WASHINGTON -- The threat to the West from the Chinese government is "more brazen" and damaging than ever before, FBI Director Christopher Wray said Monday night in accusing Beijing of stealing American ideas and innovation and launching massive hacking operations.
The speech at the Ronald Reagan Presidential Library in Simi Valley, Calif., amounted to a stinging rebuke of the Chinese government just days before Beijing is set to occupy the global stage by hosting the Winter Olympics. It made clear that even as American foreign policy remains consumed by Russia-Ukraine tensions, the U.S. continues to regard China as its biggest threat to long-term economic security.
"When we tally up what we see in our investigations, over 2,000 of which are focused on the Chinese government trying to steal our information or technology, there's just no country that presents a broader threat to our ideas, innovation and economic security than China," Wray said, according to a copy of the speech provided by the FBI.
The bureau is opening new cases to counter Chinese intelligence operations every 12 hours or so, Wray said, with Chinese government hackers pilfering more personal and corporate data than all other countries combined.

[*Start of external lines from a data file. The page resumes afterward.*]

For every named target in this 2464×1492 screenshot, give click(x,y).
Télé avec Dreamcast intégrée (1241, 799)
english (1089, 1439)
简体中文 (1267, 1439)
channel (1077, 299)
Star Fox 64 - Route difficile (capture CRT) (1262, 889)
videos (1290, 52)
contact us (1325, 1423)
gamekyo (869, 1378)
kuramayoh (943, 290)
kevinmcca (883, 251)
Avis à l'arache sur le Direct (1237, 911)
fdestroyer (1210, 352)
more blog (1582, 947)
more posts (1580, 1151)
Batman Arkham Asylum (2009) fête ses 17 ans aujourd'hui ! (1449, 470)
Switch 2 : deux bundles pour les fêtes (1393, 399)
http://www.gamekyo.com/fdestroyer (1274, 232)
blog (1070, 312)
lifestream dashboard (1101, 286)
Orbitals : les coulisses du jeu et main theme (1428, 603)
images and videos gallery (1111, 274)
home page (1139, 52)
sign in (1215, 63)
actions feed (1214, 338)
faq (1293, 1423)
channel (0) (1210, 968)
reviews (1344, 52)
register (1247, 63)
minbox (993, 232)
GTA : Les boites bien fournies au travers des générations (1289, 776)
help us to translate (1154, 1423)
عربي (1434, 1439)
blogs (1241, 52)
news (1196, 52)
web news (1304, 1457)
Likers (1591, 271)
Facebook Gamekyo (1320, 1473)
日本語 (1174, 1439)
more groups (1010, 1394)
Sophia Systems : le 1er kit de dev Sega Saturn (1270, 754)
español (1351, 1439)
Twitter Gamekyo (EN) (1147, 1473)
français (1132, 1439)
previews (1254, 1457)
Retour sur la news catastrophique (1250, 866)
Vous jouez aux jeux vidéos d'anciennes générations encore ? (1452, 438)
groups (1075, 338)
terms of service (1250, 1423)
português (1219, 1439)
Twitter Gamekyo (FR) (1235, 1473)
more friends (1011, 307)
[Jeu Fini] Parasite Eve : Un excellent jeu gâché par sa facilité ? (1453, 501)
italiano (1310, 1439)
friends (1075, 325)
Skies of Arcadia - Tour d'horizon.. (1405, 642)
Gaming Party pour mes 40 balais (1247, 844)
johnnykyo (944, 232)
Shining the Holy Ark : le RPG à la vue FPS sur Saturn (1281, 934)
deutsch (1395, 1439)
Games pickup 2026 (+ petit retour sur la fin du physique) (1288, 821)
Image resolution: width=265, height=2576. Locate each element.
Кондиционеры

"The harm from the Chinese government's economic espionage isn't just that its companies pull ahead based on illegally gotten technology. While they pull ahead, they push our companies and workers behind," Wray said. "That harm -- company failures, job losses -- has been building for a decade to the crush we feel today. It's harm felt across the country, by workers in a whole range of industries."
Chinese government officials have repeatedly rejected accusations from the U.S. government, with the spokesman for the embassy in Washington saying last July that Americans have "made groundless attacks" and malicious smears about Chinese cyberattacks. The statement described China as a "staunch defender of cybersecurity."
The threat from China is hardly new, but it has also not abated over the past decade.
"I've spoken a lot about this threat since I became director" in 2017, Wray said. "But I want to focus on it here tonight because it's reached a new level -- more brazen, more damaging, than ever before, and it's vital -- vital -- that all of us focus on that threat together."
The Justice Department in 2014 indicted five Chinese military officers on charges of hacking into major American corporations. A year later, the U.S. and China announced a deal at the White House to not steal each other's intellectual property or trade secrets for commercial gain.
Wray highlighted the case of a Chinese intelligence officer who was convicted of economic espionage last November for targeting an advanced engine by GE that Chinese state-owned enterprises were working to copy.
But there have also been some setbacks. Though the FBI director mentioned that the bureau was working to protect academic research and innovation at American colleges and universities, he did not discuss the much-criticized China Initiative.